● **Artikel**
□ □ □ □ □
Die russische Stadt Kasan ist dafür bekannt, dass dort Christen und Muslime friedlich zusammenleben. Dass der diesjährige BRICS-Gipfel hier stattfindet, ist kein Zufall. Russland ist daran interessiert, dass miteinander geredet wird. (Photo TASS)

Auf dem Club, zu dem der Westen nicht eingeladen wurde, sind auch Überraschungen möglich

(Red.) Globalbridge-Russland-Korrespondent Stefano di Lorenzo weilt in Kasan, wo heute das Gipfeltreffen der BRICS-Staaten eröffnet wurde. Während der Westen im Eigeninteresse hofft, dass dort nichts Wichtiges beschlossen wird, wird das wichtigste verkannt: In Kasan redet man miteinander – im Gegensatz zum Westen, wo ausschließlich nach der Geige der USA getanzt wird. (cm)

Die Erwartungen an den BRICS-Gipfel, der in diesen Tagen in Kasan, Russland, stattfindet, sind sehr hoch. Die Stadt ist stark bewacht, da sie sich auf den Empfang von Staatsoberhäuptern aus mehr als dreißig Ländern, darunter China, Indien und Iran, vorbereitet. Im Zentrum von Kasan gibt es buchstäblich an jeder Straßenecke Polizisten. Auch entlang der Bahn, die das Stadtzentrum mit dem Flughafen verbindet, wo die Staatsoberhäupter der BRICS-Länder ankommen, sind zahlreiche Polizisten postiert. Alles ist so organisiert, dass es perfekt und akribisch erscheint. Aber das Unerwartete ist immer da, und am Morgen des ersten Tages des Forums fiel das Internet in vielen Teilen der Stadt für etwa eine Stunde fast aus. Als das Internet wieder funktionierte, schien die Welt wieder in Ordnung zu sein und alle atmeten erleichtert auf.
□ □ □ □ □
● **Arbeitsauftrag A**
Gib den Abschnitt aus dem Artikel über den BRICS-Gipfel in Kasan wortgetreu wieder, beginnend bei „Die russische Stadt“ und endend bei „getanzt wird. (cm)“.
● **Arbeitsauftrag B**
Führe den Artikel über den BRICS-Gipfel in Kasan ab der Stelle weiter, an der er endet.

[Quelldatensätze]
□ □ □ □ □
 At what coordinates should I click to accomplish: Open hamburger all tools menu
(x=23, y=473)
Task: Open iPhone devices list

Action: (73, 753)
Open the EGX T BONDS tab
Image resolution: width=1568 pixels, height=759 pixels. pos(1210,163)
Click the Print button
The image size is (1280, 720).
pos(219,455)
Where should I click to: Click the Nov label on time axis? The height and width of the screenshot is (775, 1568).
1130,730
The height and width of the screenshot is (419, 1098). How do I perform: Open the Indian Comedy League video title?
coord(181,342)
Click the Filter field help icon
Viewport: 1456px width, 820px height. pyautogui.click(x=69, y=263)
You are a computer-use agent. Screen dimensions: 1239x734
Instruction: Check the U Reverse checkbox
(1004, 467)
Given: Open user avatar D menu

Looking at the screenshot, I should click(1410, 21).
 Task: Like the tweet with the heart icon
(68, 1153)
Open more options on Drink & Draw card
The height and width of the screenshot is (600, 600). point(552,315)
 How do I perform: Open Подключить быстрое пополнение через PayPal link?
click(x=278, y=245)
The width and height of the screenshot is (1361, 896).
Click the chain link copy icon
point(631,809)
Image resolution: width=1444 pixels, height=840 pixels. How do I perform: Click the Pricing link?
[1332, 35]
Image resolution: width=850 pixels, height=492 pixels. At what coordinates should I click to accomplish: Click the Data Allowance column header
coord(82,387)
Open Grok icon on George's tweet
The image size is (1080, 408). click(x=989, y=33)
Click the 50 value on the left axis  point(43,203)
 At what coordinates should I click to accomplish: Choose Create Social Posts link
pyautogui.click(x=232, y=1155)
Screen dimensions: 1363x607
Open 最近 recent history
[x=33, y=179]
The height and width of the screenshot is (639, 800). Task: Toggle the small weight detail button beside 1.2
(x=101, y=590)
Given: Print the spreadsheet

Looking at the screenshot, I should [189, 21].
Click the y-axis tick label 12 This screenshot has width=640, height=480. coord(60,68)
□ □ □ □ □
● **Endgültige Antwort A**
Die russische Stadt Kasan ist dafür bekannt, dass dort Christen und Muslime friedlich zusammenleben. Dass der diesjährige BRICS-Gipfel hier stattfindet, ist kein Zufall. Russland ist daran interessiert, dass miteinander geredet wird. (Photo TASS)

Auf dem Club, zu dem der Westen nicht eingeladen wurde, sind auch Überraschungen möglich

(Red.) Globalbridge-Russland-Korrespondent Stefano di Lorenzo weilt in Kasan, wo heute das Gipfeltreffen der BRICS-Staaten eröffnet wurde. Während der Westen im Eigeninteresse hofft, dass dort nichts Wichtiges beschlossen wird, wird das wichtigste verkannt: In Kasan redet man miteinander – im Gegensatz zum Westen, wo ausschließlich nach der Geige der USA getanzt wird. (cm)

● **Endgültige Antwort B**
Dies ist sicherlich der am sehnlichsten erwartete Gipfel, seit sich die BRICS-Länder im Jahr 2009 zum ersten Mal trafen. Damals umfasste die Organisation nur Brasilien, Russland, Indien und China, zusammen also nur BRIC, 2010 kam Südafrika hinzu. Der erste BRIC-Gipfel vor fünfzehn Jahren fand kurioserweise ebenfalls in Russland statt, in Jekaterinburg, in der Uralregion. Heute ist das BRICS-Akronym selbst veraltet, Anfang 2024 traten weitere Länder, der Iran, Ägypten, Äthiopien und die Vereinigten Arabischen Emirate, der Organisation bei. Eine genauere Bezeichnung für die Organisation würde heute BRICSIEEUAE lauten — ein schweres Akronym, das in den nächsten Jahren vielleicht sogar noch länger werden könnte. Aserbaidschan, Bahrain, Bangladesch, Bolivien, Kuba, Kuwait, Malaysia, Pakistan, Palästina, Senegal, Syrien, Thailand, die Türkei, Venezuela und Belarus haben bereits einen formellen Antrag auf Mitgliedschaft gestellt.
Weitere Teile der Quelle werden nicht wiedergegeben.